Make COMPILER_ASSERT work at also the file scope.
Use COUNTER instead of LINE to be unique in a compilation unit.

compnerd added inline comments.Aug 27 2015, 8:16 PM
compiler-rt/lib/builtins/CMakeLists.txt
44 ↗(On Diff #33339)

Please don't add this to GENERIC_SOURCES. This is really not applicable to all targets. It uses pthread, so it can't be used on say Windows.

This makes me wonder if this actually belongs in the compiler builtins in the first place.

compiler-rt/lib/builtins/emutls.c
47 ↗(On Diff #33339)

Can you also pull out the alignment math into a macro or an inline function please?

80 ↗(On Diff #33339)

Cant this be written more simply as

(align & (align - 1) == 0)
109 ↗(On Diff #33339)

Remove the unnecessary braces here.

danalbert added inline comments.Aug 27 2015, 8:27 PM
compiler-rt/lib/builtins/CMakeLists.txt
44 ↗(On Diff #33339)

GCC keeps it in libgcc, and it's a function that's only ever emitted by the compiler as a replacement for __thread. Seems like this is the right place to me. A windows equivalent could be implemented as well, but perhaps it's best to just wrap all this in an #if !defined(_WIN32) for now.

danalbert added inline comments.Aug 27 2015, 8:28 PM
compiler-rt/lib/builtins/emutls.c
109 ↗(On Diff #33339)

Bodies that aren't a one-liner should have braces.

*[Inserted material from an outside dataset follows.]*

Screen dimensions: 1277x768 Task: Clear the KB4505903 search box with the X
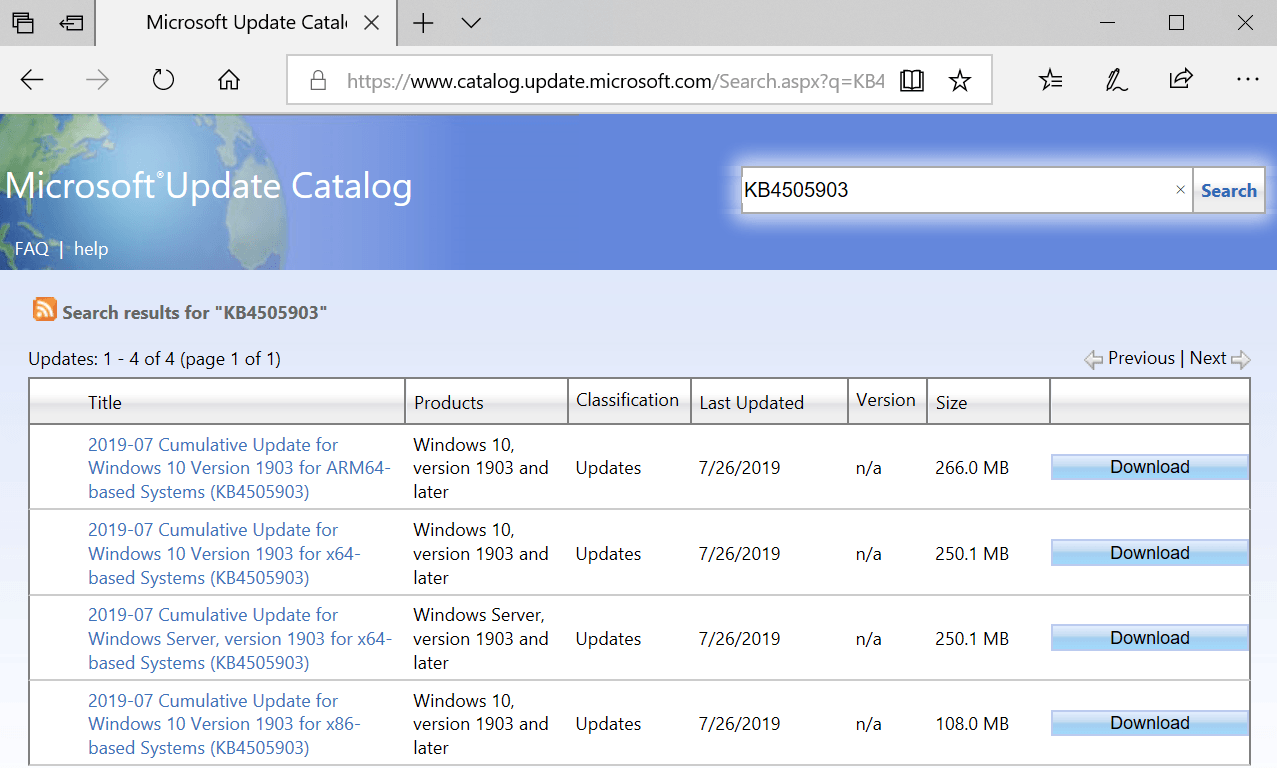[1180, 190]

chh updated this revision to Diff 33442.Aug 28 2015, 10:55 AM
chh marked an inline comment as done.

Changes with compnerd's and danalbert's suggestions.

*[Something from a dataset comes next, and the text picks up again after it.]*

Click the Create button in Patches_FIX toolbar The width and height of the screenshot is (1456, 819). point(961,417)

chh added a comment.Aug 28 2015, 10:57 AM

PTAL new diff 7. Thanks.

compiler-rt/lib/builtins/CMakeLists.txt
44 ↗(On Diff #33339)

I will exclude it from WIN32 as danalbert suggested.

compiler-rt/lib/builtins/emutls.c
80 ↗(On Diff #33339)

Done, use if ((align & (align - 1)) != 0) abort();

109 ↗(On Diff #33339)

I think you meant that line 106 does not need brace and line 105 needs brace. Fixed it.

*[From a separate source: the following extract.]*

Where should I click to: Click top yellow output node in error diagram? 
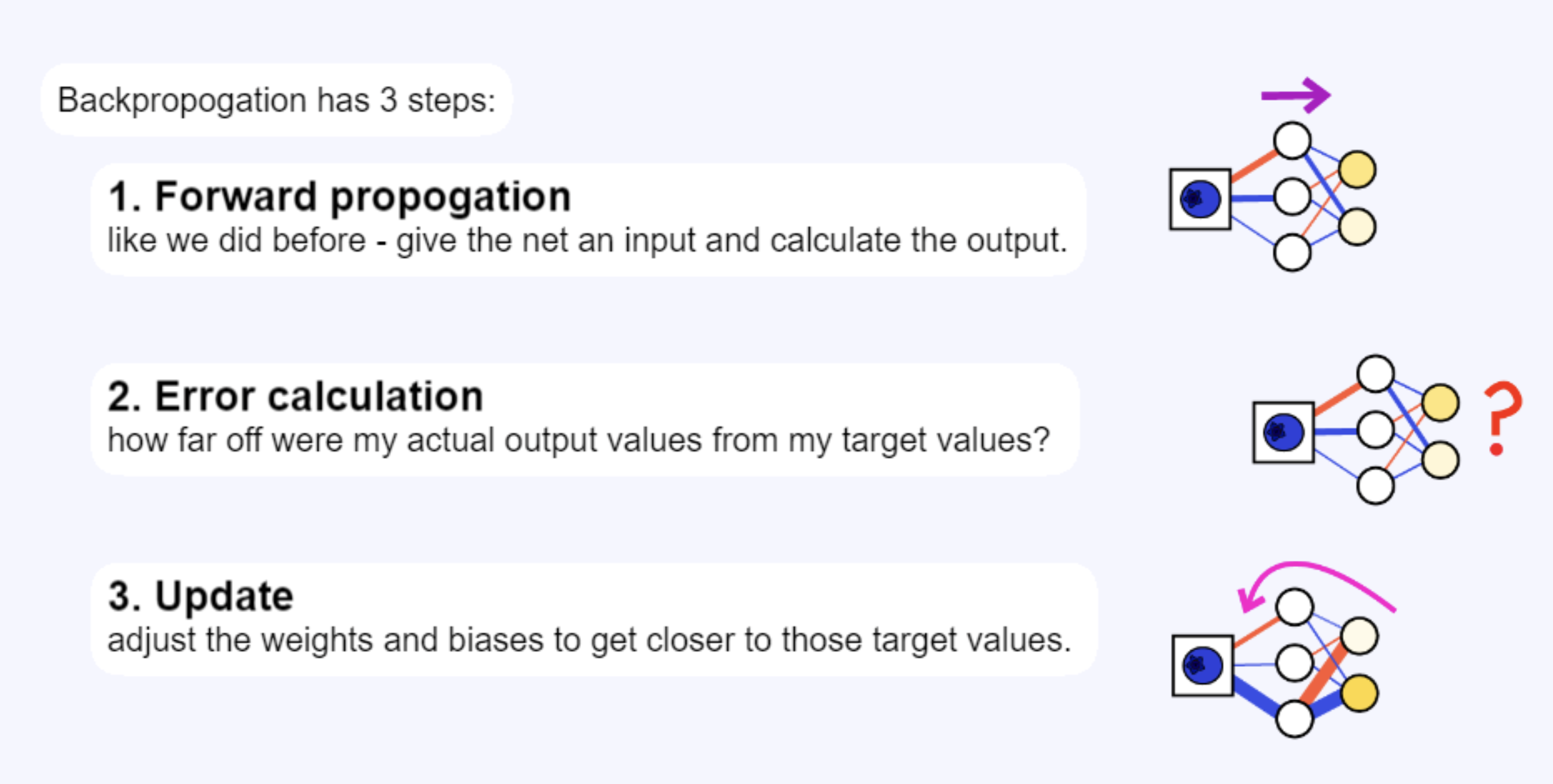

compnerd accepted this revision.Aug 28 2015, 7:52 PM
compnerd added a reviewer: compnerd.

LG with the one comment about the growth function.

compiler-rt/lib/builtins/emutls.c
151 ↗(On Diff #33442)

If you are trying to round up to 16, shouldn't this be more like:

(index + 16 - 1) & ~(16 - 1)

Which would be ideal as an inline function:

inline size_t align_up(size_t value, unsigned alignment) {
  return (value + alignment - 1) & ~(size_t)(alignment - 1);
}
This revision is now accepted and ready to land.Aug 28 2015, 7:52 PM
chh added inline comments.Aug 31 2015, 9:17 AM
compiler-rt/lib/builtins/emutls.c
151 ↗(On Diff #33442)

It's trickier than that as we try to be compatible with gcc's structure of emutls_address_arrary. It has a 'data' array plus an extra pointer. So, here we want to round up (index + 1) to 16, but returns the new size of 'data' array.

This revision was automatically updated to reflect the committed changes.